» **ASSIGNMENT**: Without leaving anything out, print every line of the data.

[Records drawn from a dataset]

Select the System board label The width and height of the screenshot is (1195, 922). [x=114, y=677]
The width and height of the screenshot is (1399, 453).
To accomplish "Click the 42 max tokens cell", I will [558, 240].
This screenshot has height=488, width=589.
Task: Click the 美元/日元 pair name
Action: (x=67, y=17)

» **WORKED SOLUTION**:
Select the System board label The width and height of the screenshot is (1195, 922). [x=114, y=677]
The width and height of the screenshot is (1399, 453).
To accomplish "Click the 42 max tokens cell", I will [558, 240].
This screenshot has height=488, width=589.
Task: Click the 美元/日元 pair name
Action: (x=67, y=17)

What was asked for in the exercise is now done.